Cost effectiveness analysis (CEA) aims to examine whether the benefits of a treatment outweigh the costs.  However, whenever one is conducting a CEA a key question is benefits to whom and costs to whom.  For instance, a modestly efficacious  drug may be cost effective from the patient’s perspective if all or most costs are covered by insurance.  From the payers, perspective, paying a lot of money for a not so useful drug is not very cost effective.

However, many individuals argue that cost effectiveness should be conducted form a societal perspective to measure the benefits and cost to all parties.  In this case, Garrison et al. (2010) argues that drug prices should not be included in the analysis.  Rather, only the cost of manufacturing the drug should be included. Their logic is as follows:

the estimate of drug cost in the reference case societal perspective should not be based on price or acquisition cost, but instead, should be based only on the marginal cost of producing and distributing the drug. There are two arguments for this position. The first is based on the classic observation from microeconomic theory that producer surplus, the cumulative difference between price and marginal cost, is a gain for society, not a loss [9,10]. The second is based on the recommendation that transfer payments be excluded from societal cost estimates of health-related interventions.

In short, total social welfare is the sum of consumer and producer surplus.  Thus, from a societal perspective, profits made by pharmaceutical firms are a good thing.  This perspective appears counterintuitive but does make economic sense.  The benefits and the costs–when evaluated from a societal perspective–should focus only on total social welfare and total societal costs, transfers between parties are not relevant to the social welfare calculation.
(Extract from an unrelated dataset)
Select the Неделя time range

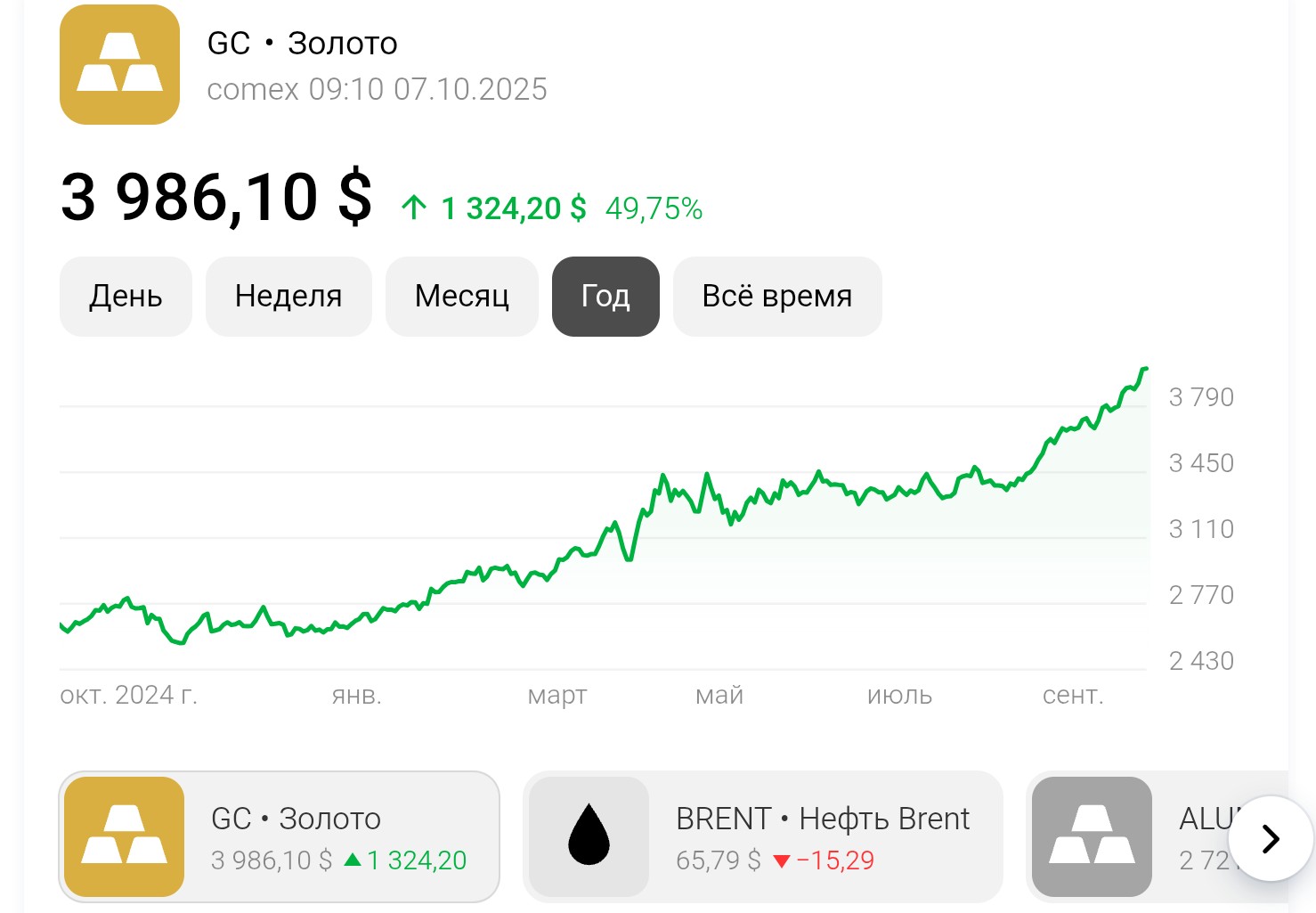point(288,297)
Although this logic makes some economic sense, in practice, there is no single despot that controls the entire health care system in each country and who has the luxury to look at society generally.  Thus, the societal perspective is attractive, but real world barriers to implementing societal CEA do exist.

Source:

  • Garrison, Louis P., Edward C. Mansley, Thomas A. Abbott, Brian W. Bresnahan, Joel W. Hay, and James Smeeding. “Good Research Practices for Measuring Drug Costs in Cost‐Effectiveness Analyses: A Societal Perspective: The ISPOR Drug Cost Task Force Report—Part II.” Value in Health 13, no. 1 (2010): 8-13.

2 Comments

  1. Actuaries would generally try to represent costs in ways that could be tied to audited financial statements–often through real-world data. Perhaps this is one of the differences between actuaries and economists, and it has many advantages to practical users of such information.